» **Required work**:
Please transcribe the listing below exactly, but only from the line containing "Where should I click to: Click Afficher" through its last line.
BEGIN
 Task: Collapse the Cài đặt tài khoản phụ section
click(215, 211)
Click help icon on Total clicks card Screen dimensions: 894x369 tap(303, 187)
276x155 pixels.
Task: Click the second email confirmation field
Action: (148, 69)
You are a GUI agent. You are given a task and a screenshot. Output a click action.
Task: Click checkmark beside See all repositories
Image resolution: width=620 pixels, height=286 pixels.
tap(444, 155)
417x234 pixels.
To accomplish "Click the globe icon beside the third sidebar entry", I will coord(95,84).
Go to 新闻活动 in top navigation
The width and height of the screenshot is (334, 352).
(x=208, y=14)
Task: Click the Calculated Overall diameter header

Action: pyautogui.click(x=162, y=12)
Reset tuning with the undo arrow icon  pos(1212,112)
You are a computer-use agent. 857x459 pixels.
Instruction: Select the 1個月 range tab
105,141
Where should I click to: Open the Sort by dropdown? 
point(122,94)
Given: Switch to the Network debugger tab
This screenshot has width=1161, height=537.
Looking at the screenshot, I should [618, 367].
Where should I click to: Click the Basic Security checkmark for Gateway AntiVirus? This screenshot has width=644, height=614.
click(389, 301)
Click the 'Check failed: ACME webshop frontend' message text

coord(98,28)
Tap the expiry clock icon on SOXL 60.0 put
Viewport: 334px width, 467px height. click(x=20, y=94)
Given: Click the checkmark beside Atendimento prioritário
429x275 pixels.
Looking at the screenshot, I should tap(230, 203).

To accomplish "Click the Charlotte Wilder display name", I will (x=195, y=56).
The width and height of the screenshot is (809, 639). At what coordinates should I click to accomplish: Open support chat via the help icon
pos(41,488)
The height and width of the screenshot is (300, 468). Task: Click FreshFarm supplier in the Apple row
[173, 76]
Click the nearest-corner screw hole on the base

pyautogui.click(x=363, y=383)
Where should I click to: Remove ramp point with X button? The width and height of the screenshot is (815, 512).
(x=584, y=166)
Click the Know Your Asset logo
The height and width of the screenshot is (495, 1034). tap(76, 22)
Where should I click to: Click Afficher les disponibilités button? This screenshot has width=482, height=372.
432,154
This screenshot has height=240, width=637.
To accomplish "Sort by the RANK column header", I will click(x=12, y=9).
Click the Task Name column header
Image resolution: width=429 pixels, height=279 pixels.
END
» **Answer below**:
Where should I click to: Click Afficher les disponibilités button? This screenshot has width=482, height=372.
432,154
This screenshot has height=240, width=637.
To accomplish "Sort by the RANK column header", I will click(x=12, y=9).
Click the Task Name column header
Image resolution: width=429 pixels, height=279 pixels.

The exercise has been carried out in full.